Berdasarkan laporan East Ventures Digital Competitiveness Index (EV-DCI) 2025, Kaltim meraih skor 47,9. Capaian ini sekaligus menegaskan kesiapan daerah untuk memanfaatkan teknologi digital di berbagai sektor, termasuk pendidikan politik dan partisipasi elektoral.
Data EV-DCI juga mencatat jumlah pengguna internet di Kaltim mencapai 5,5 juta jiwa, dengan sekitar 3,4 juta di antaranya aktif menggunakan media sosial.
Angka itu setara dengan lebih dari separuh populasi provinsi.
Ketua Forum Jurnalis Perempuan Indonesia (FJPI) Kaltim, Tri Wahyuni, menilai fakta ini sebagai peluang besar untuk menjadikan media sosial sebagai ruang partisipasi politik yang sehat dan inklusif.
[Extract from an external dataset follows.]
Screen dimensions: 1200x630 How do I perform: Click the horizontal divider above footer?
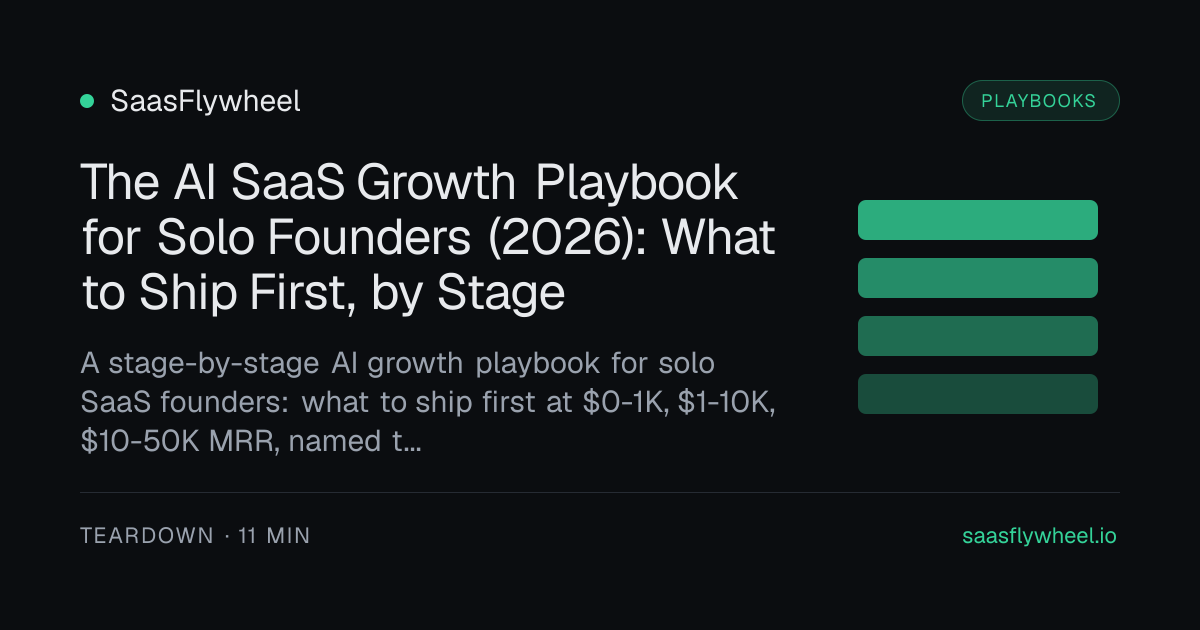(x=600, y=492)
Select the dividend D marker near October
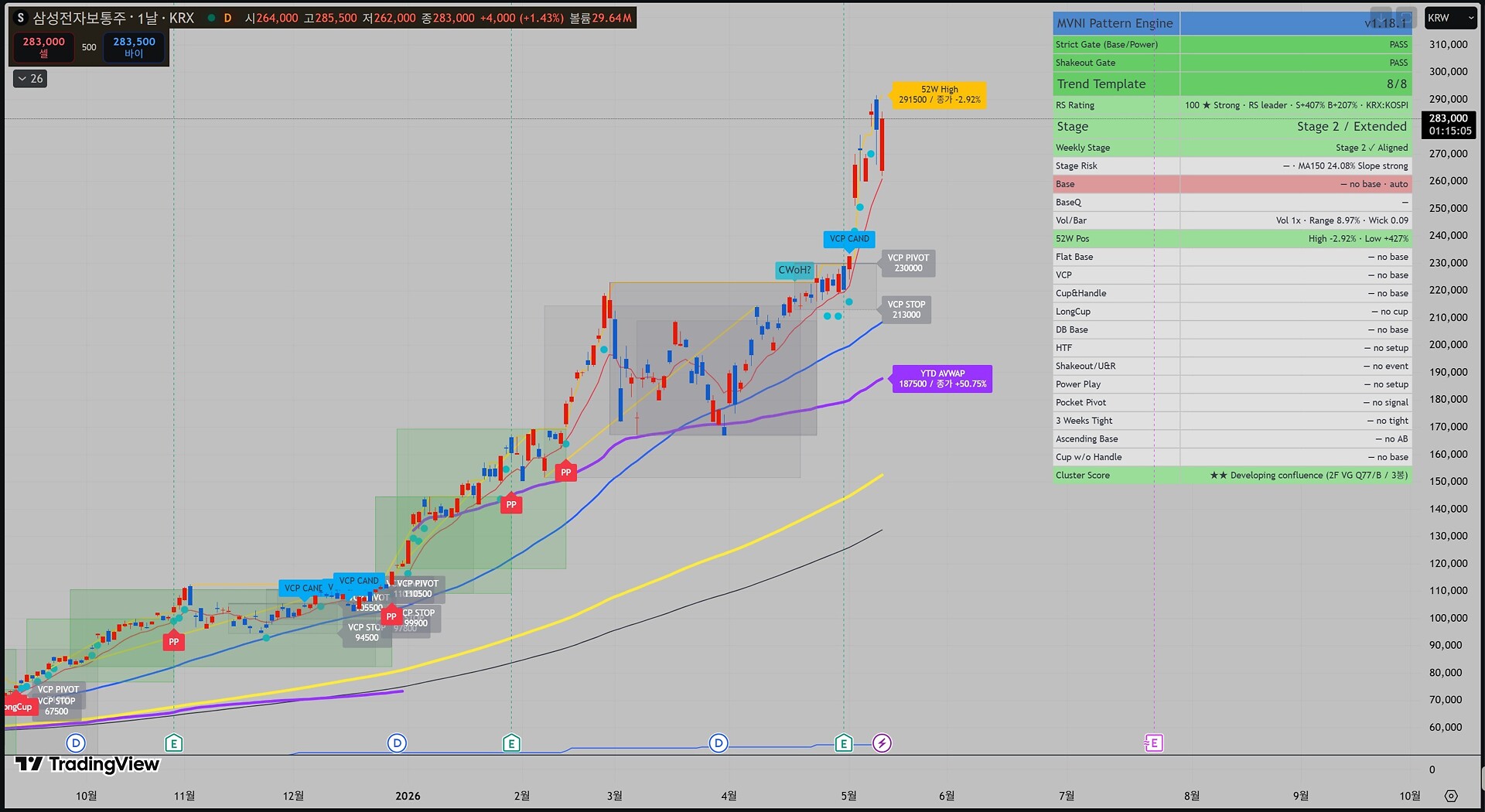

“Generasi muda Kaltim, khususnya Gen Z, lebih percaya pada konten kreatif influencer dibanding sosialisasi politik konvensional,” ujarnya saat menjadi pemateri dalam Sosialisasi Pendidikan Politik yang digelar Kesbangpol Samarinda di Arutalla Ballroom Bapperida, Selasa, 23 September 2025.
Menurut Tri, generasi digital tidak hanya berperan sebagai penonton, melainkan aktif membentuk opini, ikut diskusi, hingga menyebarkan informasi politik.
Jika diarahkan dengan baik, tren ini dapat memperkuat demokrasi di Kaltim.
Dalam forum yang sama, dosen Ilmu Pemerintahan Universitas Mulawarman Jamal Amin, membedakan peran influencer dan buzzer.
Influencer, katanya, membangun pengaruh lewat kredibilitas dan kreativitas konten, sementara buzzer lebih sering menyebarkan pesan politik secara masif tanpa basis reputasi.
“Konotasi buzzer cenderung negatif, sedangkan influencer punya peluang lebih besar mengedukasi pemilih lewat bahasa sederhana dan dekat dengan keseharian audiens,” jelasnya.
Jamal menambahkan, di tengah tingginya penetrasi media sosial di Kaltim, influencer bisa berperan sebagai agen literasi digital.
Konten mereka mampu mendorong kesadaran politik, mengajak anak muda ikut memilih, sekaligus mengurangi apatisme.
Meski begitu, tantangan juga tidak sedikit. Kementerian Kominfo mencatat sepanjang 2023-2024, hoaks politik mendominasi percakapan digital menjelang kontestasi elektoral.
Narasi berbasis SARA dan politik identitas masih sering digunakan untuk kepentingan kampanye yang berpotensi memecah belah masyarakat.
Tri menegaskan, kredibilitas dan integritas menjadi kunci agar influencer tidak terjebak dalam arus disinformasi.
Konten politik, katanya, harus berlandaskan verifikasi fakta, etika komunikasi, dan patuh pada aturan kampanye.
“Influencer seharusnya tampil sebagai jembatan edukasi politik, bukan sekadar corong kampanye. Konten kreatif bisa digunakan untuk menyebarkan optimisme, memperkuat persatuan, sekaligus mengajak masyarakat menggunakan hak pilih dengan cerdas,” tegasnya.
Penguatan partisipasi politik di ruang digital, lanjutnya, harus dilakukan secara kolaboratif antara pemerintah, penyelenggara pemilu, dan masyarakat sipil.
Aturan kampanye di media sosial pun sudah diatur dalam PKPU Nomor 15 Tahun 2023 serta UU ITE yang memberi batasan tegas terkait hoaks, ujaran kebencian, hingga serangan pribadi.
Dengan posisi Kaltim di peringkat delapan daya saing digital, peluang partisipasi politik berbasis media sosial dinilai semakin terbuka lebar.
Potensi ini sekaligus menegaskan pentingnya peran influencer lokal dalam membangun demokrasi digital yang sehat, damai, dan inklusif.